[What the task asks] No picture should appear in the copy. Transcribe exactly, and only, the lines from the one with "Click the theme" through the last line of the data below.

[Listed entries]
══════

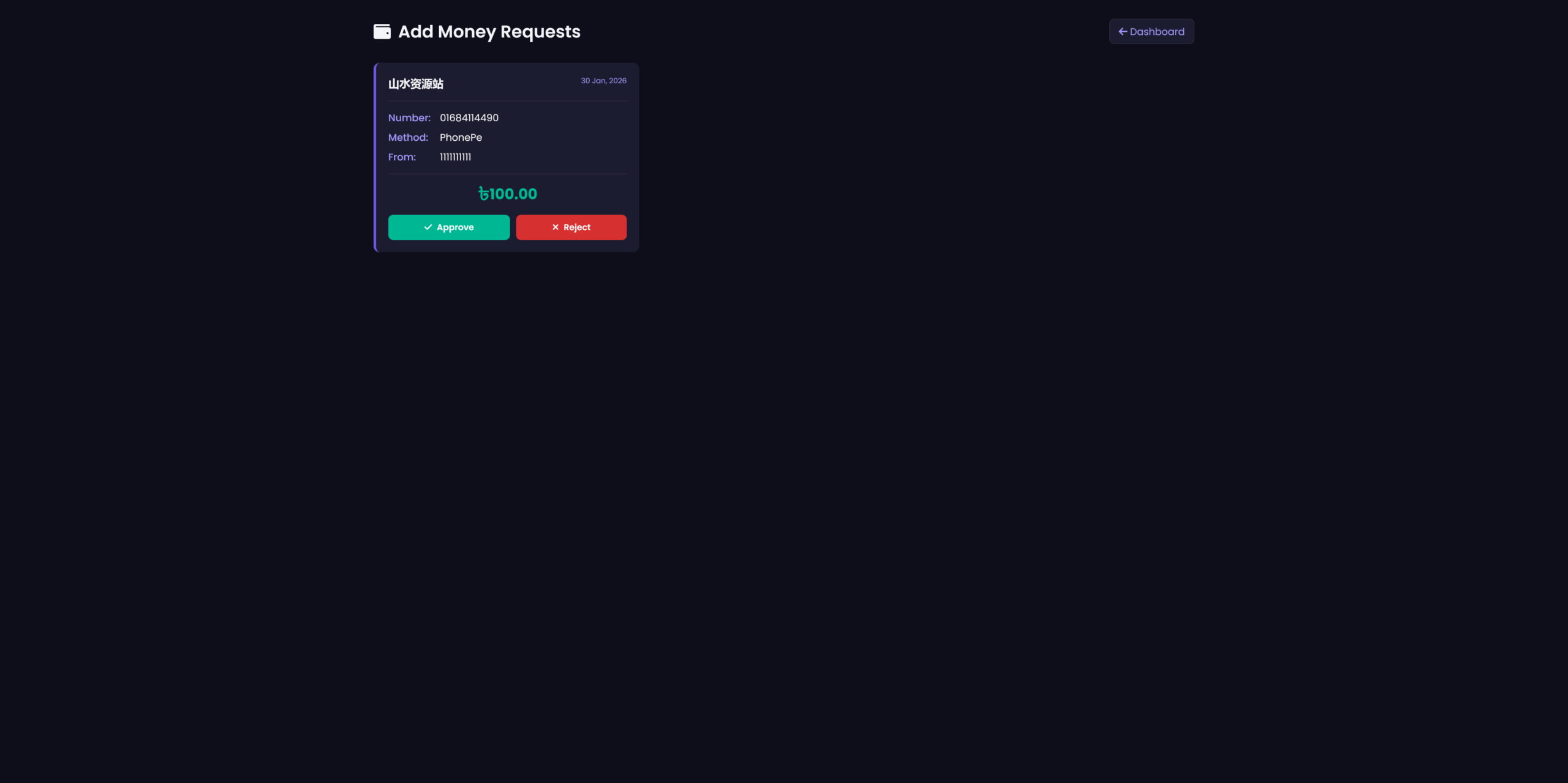Screen dimensions: 1568x783
Task: Click the taka currency symbol
Action: 483,194
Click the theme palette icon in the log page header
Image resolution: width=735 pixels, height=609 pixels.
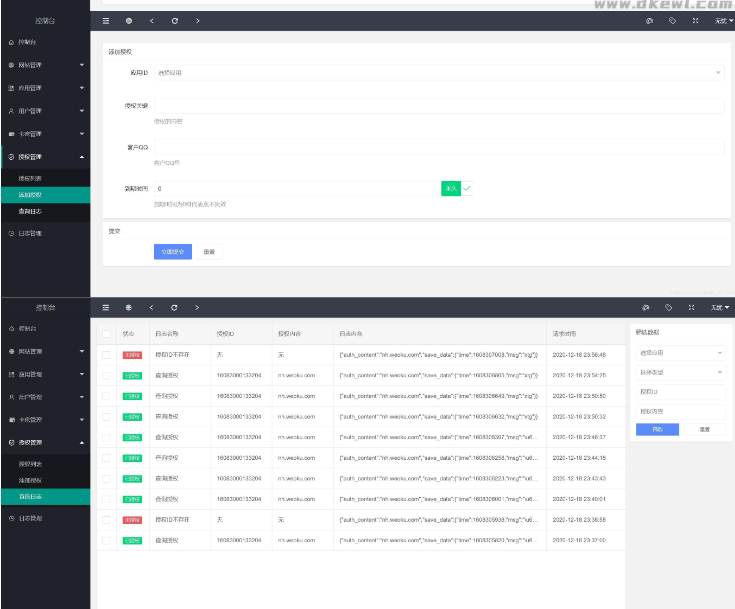[646, 307]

══════

[Worked solution]
Click the theme palette icon in the log page header
Image resolution: width=735 pixels, height=609 pixels.
[646, 307]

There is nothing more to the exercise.